Prediction of Treatment Outcome in Patients with Obsessive-Compulsive Disorder with Low-Resolution Brain Electromagnetic Tomography: A Prospective EEG Study.

The issue of predicting treatment response and identifying, in advance, which patient will profit from treating obsessive-compulsive disorder (OCD) seems to be an elusive goal. This prospective study investigated brain electric activity [using Low-Resolution Brain Electromagnetic Tomography (LORETA)] for the purpose of predicting response to treatment. Forty-one unmedicated patients with a DSM-IV diagnosis of OCD were included. A resting 32-channel EEG was obtained from each participant before and after 10 weeks of standardized treatment with sertraline and behavioral therapy. LORETA was used to localize the sources of brain electrical activity.

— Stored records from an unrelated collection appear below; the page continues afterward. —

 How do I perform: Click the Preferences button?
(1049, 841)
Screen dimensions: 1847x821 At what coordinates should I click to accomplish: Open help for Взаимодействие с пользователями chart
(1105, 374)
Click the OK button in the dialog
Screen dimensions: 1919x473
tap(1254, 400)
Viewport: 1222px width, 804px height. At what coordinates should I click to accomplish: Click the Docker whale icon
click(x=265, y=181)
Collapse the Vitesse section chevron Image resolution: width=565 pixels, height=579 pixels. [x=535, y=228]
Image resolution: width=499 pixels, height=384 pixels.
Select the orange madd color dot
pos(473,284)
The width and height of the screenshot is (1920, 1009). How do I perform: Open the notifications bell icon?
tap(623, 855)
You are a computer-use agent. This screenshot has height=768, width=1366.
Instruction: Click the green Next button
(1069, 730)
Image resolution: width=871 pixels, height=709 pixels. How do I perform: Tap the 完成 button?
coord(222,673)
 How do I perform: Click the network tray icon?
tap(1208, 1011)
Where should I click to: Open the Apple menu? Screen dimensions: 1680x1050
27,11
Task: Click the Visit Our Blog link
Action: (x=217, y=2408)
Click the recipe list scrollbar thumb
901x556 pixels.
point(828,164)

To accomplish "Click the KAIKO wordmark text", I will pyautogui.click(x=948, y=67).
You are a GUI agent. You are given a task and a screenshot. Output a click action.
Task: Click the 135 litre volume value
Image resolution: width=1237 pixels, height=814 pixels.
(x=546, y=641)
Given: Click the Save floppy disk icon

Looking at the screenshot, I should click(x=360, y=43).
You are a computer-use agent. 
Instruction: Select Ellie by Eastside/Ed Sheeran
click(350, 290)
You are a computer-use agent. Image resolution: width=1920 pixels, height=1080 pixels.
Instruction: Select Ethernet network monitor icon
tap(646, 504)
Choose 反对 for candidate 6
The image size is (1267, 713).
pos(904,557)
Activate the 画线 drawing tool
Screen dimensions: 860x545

At week 10, patients were divided into responders and non-responders (according to a reduction of symptom severity >50% on the Y-BOCS). LORETA analysis revealed that at baseline responders showed compared to non-responders a significantly lower brain electric activity within the beta 1 (t = 2.86, p < 0.05), 2 (t = 2.81, p < 0.05), and 3 (t = 2.76, p < 0.05) frequency bands and ROI analysis confirmed a reduced activity in alpha 2 (t = 2.06, p < 0.05) in the anterior cingulate cortex (ACC). When baseline LORETA data were compared to follow-up data, the analysis showed in the responder group a significantly lower brain electrical resting activity in the beta 1 (t = 3.17. p < 0.05) and beta 3 (t = 3.11. p < 0.05) frequency bands and equally for the ROI analysis of the orbitofrontal cortex (OFC) in the alpha 2 (t = 2.15. p < 0.05) frequency band. In the group of non-responders the opposite results were found. In addition, a positive correlation between frequency alpha 2 (rho = 0.40, p = 0.010), beta 3 (rho = 0.42, p = 0.006), delta (rho = 0.33, p = 0.038), theta (rho = 0.34, p = 0.031), alpha 1 (rho = 0.38, p = 0.015), and beta1 (rho = 0.34, p = 0.028) of the OFC and the bands delta (rho = 0.33, p = 0.035), alpha 1 (rho = 0.36, p = 0.019), alpha 2 (rho = 0.34, p = 0.031), and beta 3 (rho = 0.38, p = 0.015) of the ACC with a reduction of the Y-BOCS scores was identified. Our results suggest that measuring brain activity with LORETA could be an efficient and applicable technique to prospectively identify treatment responders in OCD.